▸ WHAT YOU NEED TO DO:
In the essay about competitiveness and tennis, how many games in a row did the writer lose after winning the first game against the Topsail player?

▸ SOURCE DOCUMENT:

I am not a sore loser. It’s just that I prefer to win, and when I don’t I get furious.Ron Swanson, Parks and Recreation
I like winning almost as much as I like mac n cheese and efficiency. I recently took a knock off StrengthsFinder test (because I don’t have $40 for that nonsense) and my number one strength was “Winner,” that is to say my drive to compete to win is my prime motivator. Cute, I know.
I’m not sure how this is a strength, as qualified by high5test.com. I try hide or minimize my competitiveness because I didn’t think it was attractive or feminine; I didn’t think it was something I was supposed to feel. I have thoroughly trounced my youth group girls in a game of Monopoly and rubbed their noses in it. These are girls I was leading, like middle and high school girls. When we later played Life, I did not win, and I am pleased to say that I at least lost gracefully. I would rather lose honestly than have someone let me win.
I started playing tennis my freshman year and earned the number one spot by the end of my sophomore year. How? I took lessons with a tennis pro, and his advice to my mom, “Sign her up for ten tennis tournaments this year. She’s going to lose, but she will also learn how the game works and she’ll get better.” And so I lost every blessed match I played. But I also got better.
Being number one on your tennis team might sound really cool, but it just means you have to play the number one player on everyone else’s team. And most of them were a lot better than I was. Tennis is too psychological for me to ever have become a great player; I can’t get out of my own head. I can’t get past losing an individual point and focus on the overall score. There was this one school, Topsail High School, and every year, they had a foreign exchange student as their number one player. How they were consistently attracting internationally ranked tennis players to a small coastal school in North Carolina is beyond me.
I got smoked every time we played Topsail.
My senior year, the last time I played anyone from Topsail, I amped myself up, telling myself that I would probably lose, but I could also do my best. And, after all, I had built my tennis career on losing over and over. But then I won the first game without much effort. She didn’t look like she was trying all that hard, but I had a brief moment where I thought, Huh, maybe she’s not having a good day. Maybe I have a shot here.
A tennis match is divided into sets, then into games. Women play best 2 out of 3 sets, and a set is won by the first player to win six games. So I won the first game, and then proceeded to lose the next twelve games in a row. Badly. Part way through the second game, I realized that she had let me win the first one, and I became unspeakably furious. As etiquette is next to godliness in tennis, I kept my mouth shut. But I couldn’t get over that smug, condescending smirk on her face.

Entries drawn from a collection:
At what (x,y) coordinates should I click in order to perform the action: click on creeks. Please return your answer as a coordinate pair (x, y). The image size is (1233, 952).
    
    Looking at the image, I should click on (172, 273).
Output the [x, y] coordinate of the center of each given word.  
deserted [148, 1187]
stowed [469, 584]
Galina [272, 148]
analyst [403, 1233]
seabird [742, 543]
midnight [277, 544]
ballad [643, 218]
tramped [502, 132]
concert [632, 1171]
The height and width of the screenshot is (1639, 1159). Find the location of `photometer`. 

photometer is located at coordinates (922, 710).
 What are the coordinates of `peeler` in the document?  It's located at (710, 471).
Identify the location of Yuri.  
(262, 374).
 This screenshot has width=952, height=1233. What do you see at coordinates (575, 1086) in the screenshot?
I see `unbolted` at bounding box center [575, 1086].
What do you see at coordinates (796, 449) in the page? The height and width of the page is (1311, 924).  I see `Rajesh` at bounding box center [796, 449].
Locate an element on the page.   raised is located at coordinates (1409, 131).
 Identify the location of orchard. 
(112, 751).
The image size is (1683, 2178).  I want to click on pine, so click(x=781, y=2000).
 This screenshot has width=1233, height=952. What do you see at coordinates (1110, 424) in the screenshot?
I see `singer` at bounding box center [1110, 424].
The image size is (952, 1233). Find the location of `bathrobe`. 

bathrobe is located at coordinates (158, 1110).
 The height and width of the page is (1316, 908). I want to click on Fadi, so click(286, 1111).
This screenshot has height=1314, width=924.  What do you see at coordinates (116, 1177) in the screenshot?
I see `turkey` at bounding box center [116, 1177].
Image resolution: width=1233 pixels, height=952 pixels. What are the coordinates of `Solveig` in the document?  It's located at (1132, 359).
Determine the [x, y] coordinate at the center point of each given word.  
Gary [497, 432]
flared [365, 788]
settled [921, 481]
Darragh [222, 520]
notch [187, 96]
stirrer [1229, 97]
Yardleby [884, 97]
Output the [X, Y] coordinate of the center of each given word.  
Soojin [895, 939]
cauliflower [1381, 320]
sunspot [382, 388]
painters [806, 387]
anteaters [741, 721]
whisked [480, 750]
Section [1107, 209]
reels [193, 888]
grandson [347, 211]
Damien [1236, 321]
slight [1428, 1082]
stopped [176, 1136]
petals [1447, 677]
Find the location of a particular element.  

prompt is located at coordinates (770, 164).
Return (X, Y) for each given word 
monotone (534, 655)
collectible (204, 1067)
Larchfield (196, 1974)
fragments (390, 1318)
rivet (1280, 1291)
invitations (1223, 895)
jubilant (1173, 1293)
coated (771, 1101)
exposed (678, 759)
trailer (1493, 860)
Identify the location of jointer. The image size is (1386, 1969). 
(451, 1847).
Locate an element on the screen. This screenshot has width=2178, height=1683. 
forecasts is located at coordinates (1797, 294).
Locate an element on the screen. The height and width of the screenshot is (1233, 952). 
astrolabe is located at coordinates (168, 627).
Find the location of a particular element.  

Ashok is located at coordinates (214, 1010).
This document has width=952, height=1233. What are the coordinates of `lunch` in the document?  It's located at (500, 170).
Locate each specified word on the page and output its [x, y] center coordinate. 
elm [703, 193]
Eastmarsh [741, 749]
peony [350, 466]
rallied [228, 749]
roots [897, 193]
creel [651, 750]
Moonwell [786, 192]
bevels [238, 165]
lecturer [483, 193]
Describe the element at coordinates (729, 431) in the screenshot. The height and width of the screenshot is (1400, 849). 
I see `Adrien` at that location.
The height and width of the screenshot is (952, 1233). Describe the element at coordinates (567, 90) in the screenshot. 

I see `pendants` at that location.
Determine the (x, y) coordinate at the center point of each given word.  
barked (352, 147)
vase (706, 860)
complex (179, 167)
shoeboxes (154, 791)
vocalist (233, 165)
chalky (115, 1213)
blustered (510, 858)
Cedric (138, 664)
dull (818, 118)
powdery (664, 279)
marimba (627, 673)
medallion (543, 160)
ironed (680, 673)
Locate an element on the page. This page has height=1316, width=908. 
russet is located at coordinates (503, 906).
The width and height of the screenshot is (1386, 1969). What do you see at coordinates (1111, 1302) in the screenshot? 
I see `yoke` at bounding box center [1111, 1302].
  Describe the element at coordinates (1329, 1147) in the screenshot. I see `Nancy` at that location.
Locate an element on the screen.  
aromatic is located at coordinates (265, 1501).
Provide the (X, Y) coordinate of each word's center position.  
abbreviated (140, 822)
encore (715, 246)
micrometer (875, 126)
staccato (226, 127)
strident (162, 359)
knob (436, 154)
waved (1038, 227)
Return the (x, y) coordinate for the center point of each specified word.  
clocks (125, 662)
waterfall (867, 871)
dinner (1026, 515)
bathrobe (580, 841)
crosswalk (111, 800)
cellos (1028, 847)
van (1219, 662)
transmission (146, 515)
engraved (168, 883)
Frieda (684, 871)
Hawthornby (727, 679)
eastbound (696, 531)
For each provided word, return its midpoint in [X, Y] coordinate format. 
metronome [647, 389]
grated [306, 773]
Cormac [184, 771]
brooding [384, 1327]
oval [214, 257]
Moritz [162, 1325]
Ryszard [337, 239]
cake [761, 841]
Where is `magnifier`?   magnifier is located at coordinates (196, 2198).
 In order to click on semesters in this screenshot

▸ ANSWER BOX:
Twelve games.